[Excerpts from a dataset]
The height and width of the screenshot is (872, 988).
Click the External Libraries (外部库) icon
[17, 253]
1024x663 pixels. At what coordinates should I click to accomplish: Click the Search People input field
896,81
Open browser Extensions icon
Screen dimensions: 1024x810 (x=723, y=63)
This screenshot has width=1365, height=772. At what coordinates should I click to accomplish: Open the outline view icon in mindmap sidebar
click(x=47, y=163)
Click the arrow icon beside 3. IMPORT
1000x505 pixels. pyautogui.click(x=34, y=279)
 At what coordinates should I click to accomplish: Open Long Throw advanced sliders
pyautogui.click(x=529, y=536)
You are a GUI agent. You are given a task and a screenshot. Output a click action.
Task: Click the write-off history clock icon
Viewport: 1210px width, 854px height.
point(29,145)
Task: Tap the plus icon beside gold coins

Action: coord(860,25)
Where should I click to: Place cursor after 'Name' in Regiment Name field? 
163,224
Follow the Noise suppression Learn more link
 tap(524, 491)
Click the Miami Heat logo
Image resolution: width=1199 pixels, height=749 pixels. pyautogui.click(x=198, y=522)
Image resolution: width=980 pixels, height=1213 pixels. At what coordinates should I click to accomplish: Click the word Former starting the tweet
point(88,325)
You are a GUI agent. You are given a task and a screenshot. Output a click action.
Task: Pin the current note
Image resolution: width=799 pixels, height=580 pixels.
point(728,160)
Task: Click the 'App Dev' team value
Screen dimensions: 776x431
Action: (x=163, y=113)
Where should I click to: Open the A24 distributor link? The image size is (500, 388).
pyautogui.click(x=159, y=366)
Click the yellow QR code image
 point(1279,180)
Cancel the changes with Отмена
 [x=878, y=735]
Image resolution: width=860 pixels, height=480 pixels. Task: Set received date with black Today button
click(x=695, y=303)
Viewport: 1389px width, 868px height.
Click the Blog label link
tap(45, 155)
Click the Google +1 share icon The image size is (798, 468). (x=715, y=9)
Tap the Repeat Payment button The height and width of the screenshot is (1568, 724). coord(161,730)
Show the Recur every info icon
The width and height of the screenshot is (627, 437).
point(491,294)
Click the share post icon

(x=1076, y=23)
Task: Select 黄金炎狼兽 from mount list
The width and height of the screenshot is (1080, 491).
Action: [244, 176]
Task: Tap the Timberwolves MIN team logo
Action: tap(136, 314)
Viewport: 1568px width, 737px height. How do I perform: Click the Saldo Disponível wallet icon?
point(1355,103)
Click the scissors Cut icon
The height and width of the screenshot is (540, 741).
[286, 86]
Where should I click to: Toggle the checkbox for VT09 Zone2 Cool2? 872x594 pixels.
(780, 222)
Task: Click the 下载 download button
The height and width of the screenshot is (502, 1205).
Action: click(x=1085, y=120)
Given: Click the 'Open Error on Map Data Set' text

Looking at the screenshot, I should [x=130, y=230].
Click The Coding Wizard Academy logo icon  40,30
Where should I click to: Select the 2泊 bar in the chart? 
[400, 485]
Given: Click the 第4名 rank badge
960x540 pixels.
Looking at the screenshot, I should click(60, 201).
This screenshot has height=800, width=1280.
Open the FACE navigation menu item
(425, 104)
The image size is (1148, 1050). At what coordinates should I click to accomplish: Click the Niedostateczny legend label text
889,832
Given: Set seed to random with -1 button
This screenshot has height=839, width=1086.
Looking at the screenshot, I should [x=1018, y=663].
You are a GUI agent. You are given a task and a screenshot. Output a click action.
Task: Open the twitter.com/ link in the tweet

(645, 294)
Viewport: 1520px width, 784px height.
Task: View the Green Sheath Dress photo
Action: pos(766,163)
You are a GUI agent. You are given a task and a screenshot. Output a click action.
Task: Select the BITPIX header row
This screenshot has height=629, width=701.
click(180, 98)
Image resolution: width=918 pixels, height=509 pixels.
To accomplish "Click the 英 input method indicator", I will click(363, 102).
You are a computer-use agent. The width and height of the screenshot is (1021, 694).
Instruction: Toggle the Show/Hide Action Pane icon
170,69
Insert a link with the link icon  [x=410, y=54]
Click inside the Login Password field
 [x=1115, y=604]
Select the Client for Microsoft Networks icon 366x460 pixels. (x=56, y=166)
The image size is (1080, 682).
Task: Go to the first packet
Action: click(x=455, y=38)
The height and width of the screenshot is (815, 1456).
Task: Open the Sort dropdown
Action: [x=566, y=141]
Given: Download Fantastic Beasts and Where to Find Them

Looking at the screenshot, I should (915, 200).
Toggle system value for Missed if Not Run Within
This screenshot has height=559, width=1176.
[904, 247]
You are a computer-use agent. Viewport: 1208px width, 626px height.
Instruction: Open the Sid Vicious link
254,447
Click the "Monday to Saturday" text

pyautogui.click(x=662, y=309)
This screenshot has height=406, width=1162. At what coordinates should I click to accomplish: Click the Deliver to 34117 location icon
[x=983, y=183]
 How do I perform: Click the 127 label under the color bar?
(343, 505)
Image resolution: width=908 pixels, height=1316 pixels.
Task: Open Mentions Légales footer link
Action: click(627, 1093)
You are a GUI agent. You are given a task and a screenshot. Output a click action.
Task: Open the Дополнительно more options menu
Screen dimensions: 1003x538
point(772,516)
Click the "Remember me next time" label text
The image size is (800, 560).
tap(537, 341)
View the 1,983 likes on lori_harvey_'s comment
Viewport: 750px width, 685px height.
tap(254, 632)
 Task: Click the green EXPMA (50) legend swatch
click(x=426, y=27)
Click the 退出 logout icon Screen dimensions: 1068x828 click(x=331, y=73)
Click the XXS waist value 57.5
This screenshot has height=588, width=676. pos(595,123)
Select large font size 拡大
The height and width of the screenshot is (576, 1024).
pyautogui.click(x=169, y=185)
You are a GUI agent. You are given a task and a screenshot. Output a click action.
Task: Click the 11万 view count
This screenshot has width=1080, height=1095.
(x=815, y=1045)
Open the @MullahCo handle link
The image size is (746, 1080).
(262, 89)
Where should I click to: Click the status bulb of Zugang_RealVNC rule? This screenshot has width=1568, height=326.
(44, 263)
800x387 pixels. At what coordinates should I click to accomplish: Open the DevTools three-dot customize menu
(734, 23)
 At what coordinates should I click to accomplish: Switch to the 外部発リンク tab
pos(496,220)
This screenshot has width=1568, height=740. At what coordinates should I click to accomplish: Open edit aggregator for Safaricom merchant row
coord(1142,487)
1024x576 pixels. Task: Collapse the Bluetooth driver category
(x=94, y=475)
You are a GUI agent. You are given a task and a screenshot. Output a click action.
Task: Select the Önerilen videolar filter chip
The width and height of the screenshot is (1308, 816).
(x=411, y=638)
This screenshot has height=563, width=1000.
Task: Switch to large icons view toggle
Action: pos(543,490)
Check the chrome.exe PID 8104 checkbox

▶ _WORK REQUIRED_
"computer" is the word to look for; copy every line of the data that has it.

▶ _RESPONSE BELOW_
You are a computer-use agent. The width and height of the screenshot is (1021, 694).
You are a computer-use agent. Viewport: 1208px width, 626px height.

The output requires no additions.